ドローンで物流施設を管理へ!「もう一つの物流クライシス」に挑む大和ハウス工業
配達ドライバーの時間外労働の上限規制による「2024年問題」が現実味を帯びているが、物流施設を管理する管理人や警備員の人手不足や賃金上昇もまた、物流施設を運営するディベロッパーや物流事業者にとっては深刻な「物流クライシス」の一つだ。
その中で、全国に物流施設を開発する大和ハウス工業と、ITソリューションを提供するNTTコミュニケーションズは、ドローンやAIなどの先進技術を活用した物流施設の無人点検管理の実現に向けた協業をスタートした。「もう一つの物流クライシス」を解消する一手となるか。
物流テナント人気の陰で深刻化する「管理人や警備員の人手不足」
EC市場の拡大などを背景に物流ニーズが高まる中、増加しているのがマルチテナント型物流施設だ。自社で物流施設を持てなくてもテナントとして複数の企業と共同利用できる手軽さとコストメリットで、各メーカーや物流企業から人気を集めている。

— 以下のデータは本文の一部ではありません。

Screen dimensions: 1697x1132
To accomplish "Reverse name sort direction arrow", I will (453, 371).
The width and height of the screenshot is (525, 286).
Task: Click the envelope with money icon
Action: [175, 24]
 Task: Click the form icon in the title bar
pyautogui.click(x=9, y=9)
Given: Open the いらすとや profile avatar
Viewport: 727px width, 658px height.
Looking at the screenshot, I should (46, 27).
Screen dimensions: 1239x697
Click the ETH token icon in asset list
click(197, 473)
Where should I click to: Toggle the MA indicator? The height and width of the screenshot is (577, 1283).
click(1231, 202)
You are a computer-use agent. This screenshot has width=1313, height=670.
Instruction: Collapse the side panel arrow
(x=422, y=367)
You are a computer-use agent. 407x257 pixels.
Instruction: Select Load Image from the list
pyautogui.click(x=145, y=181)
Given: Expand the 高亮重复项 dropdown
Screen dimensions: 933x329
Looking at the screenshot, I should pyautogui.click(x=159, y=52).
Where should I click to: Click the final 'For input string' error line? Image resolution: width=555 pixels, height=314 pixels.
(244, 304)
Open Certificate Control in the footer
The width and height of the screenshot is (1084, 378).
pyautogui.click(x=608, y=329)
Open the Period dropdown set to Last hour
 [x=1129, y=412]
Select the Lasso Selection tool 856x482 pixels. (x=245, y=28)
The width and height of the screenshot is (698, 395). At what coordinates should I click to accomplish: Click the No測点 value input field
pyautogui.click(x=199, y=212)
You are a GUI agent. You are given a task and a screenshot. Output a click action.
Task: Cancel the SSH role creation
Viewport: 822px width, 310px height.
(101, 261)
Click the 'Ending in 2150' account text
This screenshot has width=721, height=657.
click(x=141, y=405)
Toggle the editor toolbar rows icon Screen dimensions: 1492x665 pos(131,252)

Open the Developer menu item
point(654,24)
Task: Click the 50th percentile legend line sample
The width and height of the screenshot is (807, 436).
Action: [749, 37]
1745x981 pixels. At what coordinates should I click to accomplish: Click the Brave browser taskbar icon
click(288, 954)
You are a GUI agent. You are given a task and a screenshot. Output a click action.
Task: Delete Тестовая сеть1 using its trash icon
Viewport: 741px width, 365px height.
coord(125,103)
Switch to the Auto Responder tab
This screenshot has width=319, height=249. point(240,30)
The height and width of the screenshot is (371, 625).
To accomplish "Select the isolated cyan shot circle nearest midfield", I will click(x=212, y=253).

大和ハウス工業では、そのマルチテナント型物流施設「DPL」を全国に119棟展開している(2023年9月末現在)。
マルチテナント型物流施設の管理は、各テナント部分は契約している企業が行うが、車路、車輌待機場、ドライバー休憩室、食堂などの共用部分は管理者である大和ハウスプロパティマネジメント(大和ハウス工業のグループ会社)が担っている。わかりやすく言えば賃貸マンションの共用部分は管理者に管理を委ね、共益費を払うのと同じだ。
その共用部分においては、管理人や警備員が毎日点検管理を行っている。シャッターに傷はないか。消火栓は正しい位置に置かれているか。不審者や不審物はないか。何往復もして見回り、点検結果を日報にまとめ管理し、不具合や異常などがあれば報告書を作成の上、施設所有者に報告する。
報告書に記載し、管理者に報告する。物流施設は年々大型化する傾向にあり、その労力は「1フロアにつき1万歩、4フロアあれば4万歩にも及ぶ物件もある」と、大和ハウス工業 建築事業本部の菅野寿威氏は語る。
そして、人手不足を背景に管理人や警備員の確保は年々困難をきわめており、賃金コストも上昇圧力がかかっている。